5 ESSENTIAL FATS FOR EVERYONE

Fat gets a bad rap—unjustifiably so.

Contrary to popular belief, consuming the right kinds of fats in sufficient quantities is crucial for optimising your health.

Fat does not make you fat; it’s vital to almost every bodily function, especially saturated fats.

Here, we explore five essential fats you should have in your kitchen and their crucial roles in your health.

Butter

Ah, butter—what can we say about grass-fed butter? It’s one of the most perfect foods on this planet.

Like Julia Child, I believe you can’t eat too much butter.

The more butter I eat, the slimmer I get!
Butter from grass-fed cows, especially when it’s deep yellow or orange, is rich in nutrients and was considered a sacred food by traditional cultures.

Butter stabilises blood sugar and significantly reduces sugar cravings.

The saturated fat in butter is what your cell walls need to function correctly.

Replacing butter with margarine compromises cell integrity.

Great substitutes are available for those with dairy allergies.

Butter’s unique nutritional profile makes it indispensable in the kitchen.

Extra Virgin Olive Oil

Extra virgin olive oil is best for salad dressings and low-heat cooking. It’s rich in monounsaturated fats, which are heart-healthy and beneficial for overall wellness. Avoid using olive oil for high-heat cooking, as it can turn rancid and lose its nutritional benefits.

For those who gain weight with olive oil, alternative oils like sesame or peanut oil with a touch of flax oil can be used for dressings.
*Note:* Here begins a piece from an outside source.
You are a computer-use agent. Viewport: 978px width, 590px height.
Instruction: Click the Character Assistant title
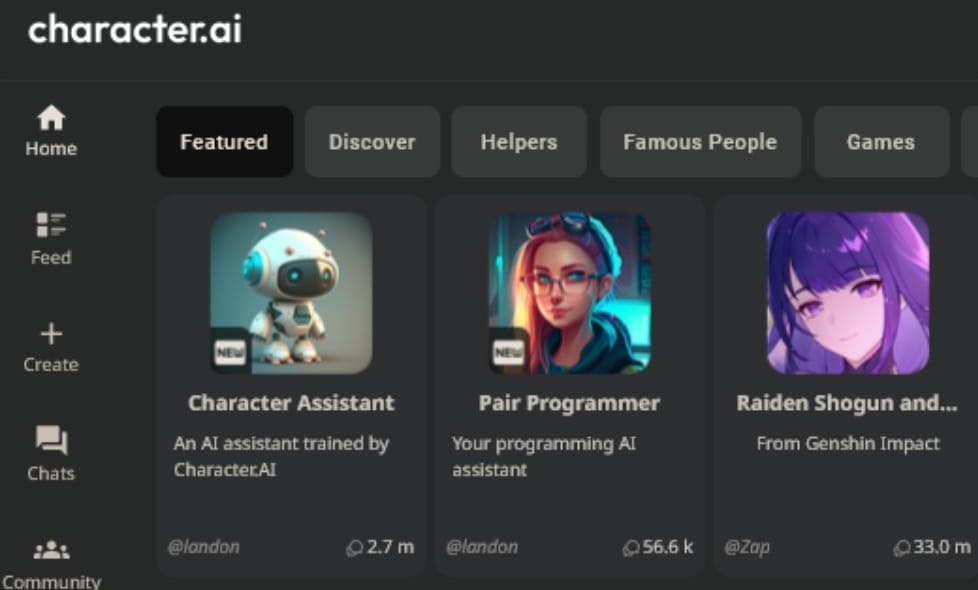coord(291,403)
Pure, unblended extra virgin olive oil should be a staple in your kitchen for its nutritional advantages and versatility.

Coconut Butter

Coconut oil is loaded with medium-chain saturated fats that the body uses for immediate energy.

It’s highly stable, doesn’t go rancid quickly, and remains solid at room temperature.

Coconut oil is ideal for cooking at high temperatures and can be used in baking for moist, delicious results.

This oil also boosts metabolism and supports thyroid function, making it a fantastic addition for anyone struggling with hypothyroidism.

Coconut oil’s lauric acid content provides antiviral, antibacterial, and antifungal benefits.

If you have candida issues, coconut oil is a must-have.

Even if you prefer its flavourless variant, expeller-pressed coconut oil, incorporating this fat into your diet can significantly enhance your energy and health.

Animal Fats

Traditional cultures thrived on animal fats such as tallow, lard, and schmaltz.

These fats are not only nutritious but also impart fantastic flavour to dishes.

Using rendered animal fats to cook vegetables or make stocks can make your meals more satisfying and nutritious.

Animal fats were unfairly demonised in the past, but they are a healthy addition to your diet.

They are rich in fat-soluble vitamins and provide the right type of fat for cell integrity and hormone production.

Incorporate animal fats into your cooking for a nutrient-dense, flavourful diet.

High Vitamin Cod Liver Oil

Cod liver oil rounds out the list of essential fats. It is rich in omega-3 fatty acids and contains vitamins A and D in their natural state.

These vitamins work synergistically to enhance the function of every system in your body.


Deficiency in omega-3s can lead to inflammation and various health issues.

Including high-quality cod liver oil in your diet can boost your immunity, improve bone health, and support overall wellness.

This traditional remedy is still relevant today for maintaining vibrant health.

Changing the perception of fat is crucial for improving health.

The right fats—like butter, coconut, olive, animal, and cod liver oil—are essential for vitality and wellness.

By incorporating these fats into your diet and eliminating factory fats, you can immediately experience significant health benefits.

Embrace these healthy fats and transform your diet and health for the better.